A key part of the government’s long-awaited proposals on corporate governance has been criticised as “watered down” and “a box-ticking exercise”.
As part of her leadership campaign, Theresa May pledged to have both consumers and workers represented in the boardroom and she announced a green paper on corporate governance shortly after becoming prime minister.
Today, the Department for Business, Energy and Industrial Strategy (BEIS) revealed it would be introducing a slew of measures in the coming months to strengthen corporate governance. These include legislation requiring listed companies to publish and justify pay ratios between their chief executives and their staff; a name-and-shame public register of companies that faced significant shareholder opposition to executive pay packages; and proposals to make sure employee voice is taken into account in the boardroom.
“One of Britain’s biggest assets in competing in the global economy is our deserved reputation for being a dependable and confident place in which to do business,” said business secretary Greg Clark. “Our legal system, our framework of company law and our standards of corporate governance have long been admired around the world. We have maintained such a reputation by keeping our corporate governance framework under review. Today’s reforms will build on our strong reputation and ensure our largest companies are more transparent and accountable to their employees and shareholders.”
However, Frances O'Grady, general secretary of the TUC, branded the announcement “a feeble proposal, spelling ‘business as usual’ for board rooms across Britain”.
“The prime minister’s pledge to put workers on company boards has been watered down beyond all recognition,” O’Grady added. “This now amounts to little more than a box-ticking exercise.”

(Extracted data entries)
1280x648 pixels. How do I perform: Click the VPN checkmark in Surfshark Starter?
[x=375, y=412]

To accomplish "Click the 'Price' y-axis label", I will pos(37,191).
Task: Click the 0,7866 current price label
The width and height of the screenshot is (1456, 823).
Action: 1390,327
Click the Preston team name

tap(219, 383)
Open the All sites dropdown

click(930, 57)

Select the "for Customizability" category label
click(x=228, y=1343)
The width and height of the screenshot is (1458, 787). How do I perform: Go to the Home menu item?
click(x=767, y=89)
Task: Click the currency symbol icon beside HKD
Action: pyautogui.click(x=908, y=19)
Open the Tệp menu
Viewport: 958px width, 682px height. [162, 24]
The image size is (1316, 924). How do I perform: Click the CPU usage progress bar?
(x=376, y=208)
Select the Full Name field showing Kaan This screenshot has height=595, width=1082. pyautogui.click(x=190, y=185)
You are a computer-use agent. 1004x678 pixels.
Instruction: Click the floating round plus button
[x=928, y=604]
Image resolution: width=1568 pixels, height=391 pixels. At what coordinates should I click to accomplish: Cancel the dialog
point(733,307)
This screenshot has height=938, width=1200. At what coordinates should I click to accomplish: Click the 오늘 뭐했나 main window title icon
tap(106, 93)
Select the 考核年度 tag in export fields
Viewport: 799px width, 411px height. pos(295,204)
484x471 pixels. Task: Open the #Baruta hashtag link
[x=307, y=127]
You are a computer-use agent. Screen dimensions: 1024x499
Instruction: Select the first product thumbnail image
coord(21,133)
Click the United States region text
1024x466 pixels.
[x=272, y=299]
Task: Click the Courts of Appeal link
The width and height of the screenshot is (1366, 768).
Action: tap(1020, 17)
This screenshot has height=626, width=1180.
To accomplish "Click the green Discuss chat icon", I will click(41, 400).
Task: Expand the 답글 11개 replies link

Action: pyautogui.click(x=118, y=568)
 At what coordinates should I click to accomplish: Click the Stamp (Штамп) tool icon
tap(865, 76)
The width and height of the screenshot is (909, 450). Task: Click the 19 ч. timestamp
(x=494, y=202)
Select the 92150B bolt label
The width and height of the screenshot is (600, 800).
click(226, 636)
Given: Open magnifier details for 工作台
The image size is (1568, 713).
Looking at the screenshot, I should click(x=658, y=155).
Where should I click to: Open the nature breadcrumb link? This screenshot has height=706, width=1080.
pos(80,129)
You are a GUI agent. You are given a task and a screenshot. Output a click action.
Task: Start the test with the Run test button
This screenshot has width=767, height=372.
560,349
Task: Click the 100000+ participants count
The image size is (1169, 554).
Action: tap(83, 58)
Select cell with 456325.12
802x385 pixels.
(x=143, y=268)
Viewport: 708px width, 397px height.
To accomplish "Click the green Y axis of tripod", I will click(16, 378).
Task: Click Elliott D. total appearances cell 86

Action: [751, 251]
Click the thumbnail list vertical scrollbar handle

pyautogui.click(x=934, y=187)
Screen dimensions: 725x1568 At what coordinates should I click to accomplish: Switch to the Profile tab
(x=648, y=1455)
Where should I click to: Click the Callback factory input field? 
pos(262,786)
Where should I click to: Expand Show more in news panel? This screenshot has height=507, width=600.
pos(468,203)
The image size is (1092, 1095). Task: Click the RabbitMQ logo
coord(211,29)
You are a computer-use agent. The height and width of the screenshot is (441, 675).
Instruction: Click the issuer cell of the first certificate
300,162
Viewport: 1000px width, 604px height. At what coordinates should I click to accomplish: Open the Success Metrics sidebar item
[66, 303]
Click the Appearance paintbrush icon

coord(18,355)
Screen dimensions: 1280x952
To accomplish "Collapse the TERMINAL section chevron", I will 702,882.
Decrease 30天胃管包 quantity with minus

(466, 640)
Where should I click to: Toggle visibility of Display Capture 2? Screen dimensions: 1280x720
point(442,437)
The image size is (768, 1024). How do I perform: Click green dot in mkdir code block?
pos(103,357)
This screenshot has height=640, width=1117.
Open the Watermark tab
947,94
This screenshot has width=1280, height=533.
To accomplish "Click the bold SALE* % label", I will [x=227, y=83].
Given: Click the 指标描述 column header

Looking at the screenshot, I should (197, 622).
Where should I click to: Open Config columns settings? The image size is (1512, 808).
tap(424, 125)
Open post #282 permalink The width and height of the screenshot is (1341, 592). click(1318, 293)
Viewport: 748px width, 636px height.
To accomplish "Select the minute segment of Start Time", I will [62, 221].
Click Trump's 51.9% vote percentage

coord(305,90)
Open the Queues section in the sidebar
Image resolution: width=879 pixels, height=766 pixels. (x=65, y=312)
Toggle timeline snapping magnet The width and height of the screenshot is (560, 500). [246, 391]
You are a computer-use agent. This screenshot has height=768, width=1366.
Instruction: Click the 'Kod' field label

■ Problem set ■
1. Answer these questions using the article on corporate governance proposals:
(a) What did Theresa May pledge as part of her leadership campaign?
(b) Which department revealed the new measures?
(c) What position does Frances O'Grady hold?
2. Write the next part of the article on corporate governance proposals, picking up after its final sentence.
The records were drawn from a separate source.

■ Per-task answers ■
1.
(a) To have both consumers and workers represented in the boardroom.
(b) The Department for Business, Energy and Industrial Strategy (BEIS).
(c) General secretary of the TUC.

2.
Meanwhile, Mathew Lawrence, senior research fellow at the Institute for Public Policy Research (IPPR), said: “It is good that the government has finally woken up to the need to reform the way British companies are run. But tinkering at the edges is not enough. If we want to build – as the prime minister says – a fairer and more productive economy, we need to reform the basic model in which companies are accountable entirely to their shareholders.”
May had already shown signs of backtracking on her pledge to put workers on boards when she spoke at the Confederation of British Industry (CBI) conference last November, stating the upcoming reforms were “not about mandating works councils, or the direct appointment of workers or trade union representatives on boards”.
Clark will shortly approach the Financial Reporting Council (FRC), which is responsible for setting the UK Corporate Governance Code, about introducing a new requirement into the code to make sure employees’ interests are represented at board level. Under this, companies will need to assign a non-executive director to represent employees, create an employee advisory council, or nominate a director from their workforce.
The FRC plans to consult on these changes to the code later this year and publish its revisions in mid-2018.
“There is no magic bullet to creating meaningful employee voice but the options put forward by government are broadly positive and should encourage greater awareness and discussion of workforce matters at board level,” said Ben Willmott, head of public policy for the CIPD.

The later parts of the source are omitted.